Using Lightweight Formal Methods to Validate a Key-Value Storage Node in Amazon S3 (SOSP21)

- October 02, 2021

This paper comes from my colleagues at AWS S3 Automated Reasoning Group, detailing their experience applying lightweight formal methods to a new class of storage node developed for S3 storage backend. Lightweight formal methods emphasize automation and usability. In this case, the approach involves three prongs:

developing executable reference models as specifications,
checking implementation conformance to those models, and
building infrastructure to ensure the models remain accurate in the future.

ShardStore

ShardStore is a new append-only key-value storage node developed for AWS S3 backend. It is over 40K lines of Rust code. Shardstore is a log-structured merge tree (LSM tree) but with shard data stored outside the tree to reduce write amplification.

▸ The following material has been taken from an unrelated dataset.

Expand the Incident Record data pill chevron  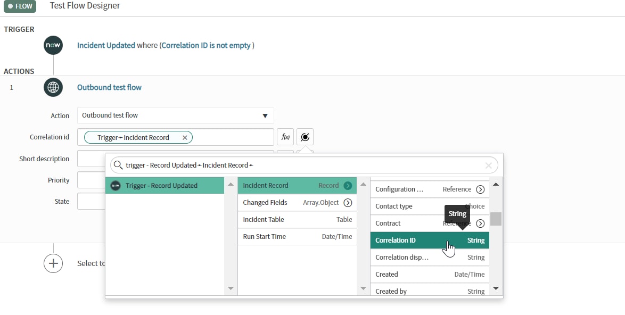(349, 185)
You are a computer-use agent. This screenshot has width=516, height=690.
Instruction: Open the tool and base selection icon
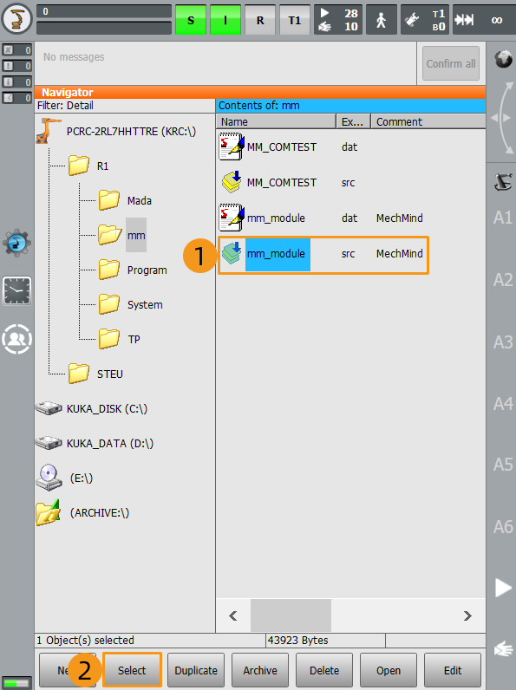[425, 20]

ShardStore employs soft updates for avoiding the cost of redirecting writes through a write-ahead log while still being crash consistent. A soft updates implementation ensures that only writes whose dependencies are persisted are sent to disk so that any crash state of the disk is consistent.

Crash consistency is important for Shardstore, not due to durability issues ---there are already multiple replicas for ensuring eleven 9s durability. Instead crash consistency is important for reducing the cost and operational impact of node failures. A crash that loses an entire storage host's data creates lots of repair network traffic and IO load on potentially dozens of other storage nodes. Crash consistency also ensures that the storage node recovers to a safe state after a crash so it becomes easier, faster, cheaper for it to get back online.

Validating ShardStore

For each ShardStore component, the team developed a reference model --an executable specification in Rust that implements the same interface as the actual component, but using a much simpler implementation. For instance, for the Index component that maps shard identifiers to chunk locators, the ReferenceIndex uses a simple hash table to store the mapping, rather than the persistent LSM-tree implementation.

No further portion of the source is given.